EXTRAIT DU DOCUMENT:
=-=-=-=-=
Ce roi qu'on a si souvent représenté comme uniquement occupé de sa seule personne et subissant l'influence de ses ministres, de ses maîtresses et de ses serviteurs se mêlait de tout, intervenait dans tout, réglait tout, entrait dans les détails des susceptibilités d'amour-propre et de rang de ses maréchaux et de ses généraux, se livrait à toutes les enquêtes nécessaires pour distribuer de la manière la plus avantageuse les commandements de ses armées et les plus hautes fonctions de l'État77. Dans ses palais, dans sa famille rien ne se faisait sans son ordre direct. Le fier Montausier, voulant transporter le jeune Dauphin confié à ses soins dans une habitation plus salubre et lui donner un confesseur, ne l'osa pas sans avoir été approuvé par le jeune roi, qui lui désigna un prêtre de son choix78. La belle duchesse de Mazarin espérait que, pour la protéger contre son mari, Louis XIV suspendrait l'autorité des lois, et afin de l'y engager elle fit intervenir en vain le roi d'Angleterre, la reine de Portugal et toutes les femmes qui pouvaient exercer quelque influence sur le tout-puissant monarque79.
=-=-=-=-=
Entrées sur la recherche de mots et d'éléments:

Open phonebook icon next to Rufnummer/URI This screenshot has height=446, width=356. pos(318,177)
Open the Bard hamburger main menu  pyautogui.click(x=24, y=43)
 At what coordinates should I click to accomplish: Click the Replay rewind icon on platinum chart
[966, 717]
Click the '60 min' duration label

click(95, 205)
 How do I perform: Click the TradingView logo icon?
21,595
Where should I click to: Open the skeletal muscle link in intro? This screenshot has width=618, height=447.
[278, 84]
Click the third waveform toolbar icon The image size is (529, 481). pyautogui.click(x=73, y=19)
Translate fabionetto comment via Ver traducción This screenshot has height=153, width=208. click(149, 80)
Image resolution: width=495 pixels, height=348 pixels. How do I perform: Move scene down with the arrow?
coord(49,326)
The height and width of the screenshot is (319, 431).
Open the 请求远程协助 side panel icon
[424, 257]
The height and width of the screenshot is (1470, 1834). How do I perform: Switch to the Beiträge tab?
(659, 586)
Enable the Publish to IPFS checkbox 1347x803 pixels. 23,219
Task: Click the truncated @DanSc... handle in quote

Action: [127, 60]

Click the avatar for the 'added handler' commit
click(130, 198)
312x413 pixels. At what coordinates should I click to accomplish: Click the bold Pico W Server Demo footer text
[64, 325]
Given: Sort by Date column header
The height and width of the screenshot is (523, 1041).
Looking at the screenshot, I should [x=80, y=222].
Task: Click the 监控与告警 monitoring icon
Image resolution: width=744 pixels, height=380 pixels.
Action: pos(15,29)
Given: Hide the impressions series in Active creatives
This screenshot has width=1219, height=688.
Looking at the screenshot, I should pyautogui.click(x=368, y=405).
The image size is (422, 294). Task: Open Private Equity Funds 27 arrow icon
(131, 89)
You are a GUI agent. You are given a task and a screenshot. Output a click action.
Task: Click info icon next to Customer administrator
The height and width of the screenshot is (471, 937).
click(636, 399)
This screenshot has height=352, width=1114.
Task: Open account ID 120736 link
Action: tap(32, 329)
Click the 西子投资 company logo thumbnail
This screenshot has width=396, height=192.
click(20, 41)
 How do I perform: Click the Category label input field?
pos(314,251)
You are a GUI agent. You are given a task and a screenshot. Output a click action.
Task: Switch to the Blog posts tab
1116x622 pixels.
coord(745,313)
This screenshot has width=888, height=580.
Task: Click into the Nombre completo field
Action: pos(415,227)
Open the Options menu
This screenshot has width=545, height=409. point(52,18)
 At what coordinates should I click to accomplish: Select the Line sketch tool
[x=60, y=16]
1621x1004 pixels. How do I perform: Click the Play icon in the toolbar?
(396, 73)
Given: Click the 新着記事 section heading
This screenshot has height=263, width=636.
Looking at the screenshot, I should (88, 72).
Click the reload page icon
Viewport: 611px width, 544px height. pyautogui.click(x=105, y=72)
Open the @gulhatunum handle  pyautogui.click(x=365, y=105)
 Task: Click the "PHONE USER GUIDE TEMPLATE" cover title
=-=-=-=-=
ÉNONCÉ 1: Résumez en deux phrases l'extrait sur Louis XIV.
ÉNONCÉ 2: D'après la première phrase de l'extrait sur Louis XIV, que faisait réellement ce roi ? Relevez toutes ces actions.
ÉNONCÉ 3: Dans l'extrait sur Louis XIV, qui Montausier voulait-il transporter dans une habitation plus salubre ?

RÉPONSE ATTENDUE 1: Loin de subir l'influence de son entourage comme on l'a souvent dit, Louis XIV se mêlait de tout, jusqu'aux questions d'amour-propre et de rang de ses maréchaux et généraux et à la répartition des commandements et des plus hautes fonctions de l'État. Dans ses palais et sa famille, rien ne se faisait sans son ordre direct : Montausier n'osa pas changer le jeune Dauphin d'habitation ni lui donner un confesseur sans son accord, et la duchesse de Mazarin fit intervenir en vain plusieurs personnes influentes pour qu'il la protège contre son mari.

RÉPONSE ATTENDUE 2:
- Il se mêlait de tout.
- Il intervenait dans tout.
- Il réglait tout.
- Il entrait dans les détails des susceptibilités d'amour-propre et de rang de ses maréchaux et de ses généraux.
- Il se livrait à toutes les enquêtes nécessaires pour distribuer de la manière la plus avantageuse les commandements de ses armées et les plus hautes fonctions de l'État.

RÉPONSE ATTENDUE 3: Le jeune Dauphin, confié à ses soins.